The Seattle City Light service area includes all of the City of Seattle, portions of the cities of Burien, Tukwila, SeaTac, Shoreline, Lake Forest Park and Renton, as well as parts of unincorporated King County.
The company owns and operates generating, transmission, and distribution facilities and supplies electricity to 408,000 customer meters in Seattle and certain surrounding communities. It also supplies electrical energy to other City agencies at rates prescribed by City ordinances.
Seattle City Light reported a revenue increase of 5% (to $842.2) in 2013 primarily due to increased retail power revenues stemming from a 4% rate increase and a 1.2% Bonneville Power Administration pass-through rate adjustment.
It net income increased that year due to higher retail power sales, rate stabilization account unearned revenue transferred-in, power related revenues, and capital contributions. These were partially offset by higher expenses for generation, customer service, administrative and general, taxes, depreciation, interest, and lower investment earnings.

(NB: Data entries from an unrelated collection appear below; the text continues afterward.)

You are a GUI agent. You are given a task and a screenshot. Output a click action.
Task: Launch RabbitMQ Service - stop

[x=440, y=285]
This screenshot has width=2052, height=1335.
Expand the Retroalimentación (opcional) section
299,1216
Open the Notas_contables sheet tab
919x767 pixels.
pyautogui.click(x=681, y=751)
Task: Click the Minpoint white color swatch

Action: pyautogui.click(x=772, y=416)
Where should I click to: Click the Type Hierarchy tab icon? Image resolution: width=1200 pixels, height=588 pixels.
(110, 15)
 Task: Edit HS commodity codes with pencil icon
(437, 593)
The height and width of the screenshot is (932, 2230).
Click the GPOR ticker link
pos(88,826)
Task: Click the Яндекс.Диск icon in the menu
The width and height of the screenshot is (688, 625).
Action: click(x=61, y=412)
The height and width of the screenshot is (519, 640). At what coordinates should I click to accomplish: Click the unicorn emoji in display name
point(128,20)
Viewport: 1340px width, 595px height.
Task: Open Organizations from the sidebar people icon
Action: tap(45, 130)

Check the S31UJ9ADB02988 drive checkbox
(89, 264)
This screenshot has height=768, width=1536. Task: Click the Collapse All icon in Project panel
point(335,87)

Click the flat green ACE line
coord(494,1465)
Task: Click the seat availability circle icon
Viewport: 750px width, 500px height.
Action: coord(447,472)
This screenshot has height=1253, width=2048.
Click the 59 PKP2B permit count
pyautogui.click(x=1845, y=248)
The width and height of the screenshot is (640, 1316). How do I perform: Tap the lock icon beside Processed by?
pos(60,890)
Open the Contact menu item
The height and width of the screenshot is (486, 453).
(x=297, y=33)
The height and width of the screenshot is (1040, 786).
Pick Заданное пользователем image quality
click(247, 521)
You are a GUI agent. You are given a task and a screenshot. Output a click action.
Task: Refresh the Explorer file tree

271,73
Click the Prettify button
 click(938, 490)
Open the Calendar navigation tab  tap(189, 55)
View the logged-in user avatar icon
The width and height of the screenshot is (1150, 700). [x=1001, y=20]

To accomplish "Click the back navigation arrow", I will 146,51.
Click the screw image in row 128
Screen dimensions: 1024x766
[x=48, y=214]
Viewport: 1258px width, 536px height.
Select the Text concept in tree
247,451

In 2013, Seattle City Light’s operating cash inflow decreased to $229.7 (from $243.5 million in 2012) was due to higher tax paid and increased cash paid to a supplier.
The company's long term objective is to continue to secure reliable, low-cost, and environmentally-sensitive power for its customers. To lower costs the utility is pushing its customers to conserve by taking green energy options such as installing more energy-efficient appliances and by buying renewable energy credits (allowing customers to pay for slightly higher costs of integrating renewable energy into the region's power grid).
Seattle City Light's six-year strategic plan, adopted in 2012, calls for an annual rate increase of 4.7% to pay for expanding Seattle City Light's infrastructure and services, including building its first electric substation for 30 years.
In 2013 the company added two new service request types to the “Find It, Fix It” smartphone app, enabling Smartphone to report illegal dumping and streetlight outages, in addition to its existing features for reporting abandoned vehicles, graffiti, potholes and parking enforcement issues.
That year Seattle City Light and the Seattle Aquarium announced the start of construction for the largest solar array at any aquarium on the West Coast as part of the utility's Community Solar and Green Up programs. The $330,000 system will cover a large portion of the south side of the Seattle Aquarium's roof. Most of its 247 solar panels will produce electricity on behalf of City Light customers who want to buy solar power through the utility's Community Solar program. The rest of the panels are being installed as a demonstration project through the utility's voluntary Green Up renewable energy program with the electricity produced helping to power the Aquarium's operations.
Evolving from several neighborhood electric companies that began serving Seattle in 1886, Seattle City Light was created in 1910 to power the city's streetlights. In 2005 the electric utility became the first in the US to become greenhouse gas neutral in its power generation.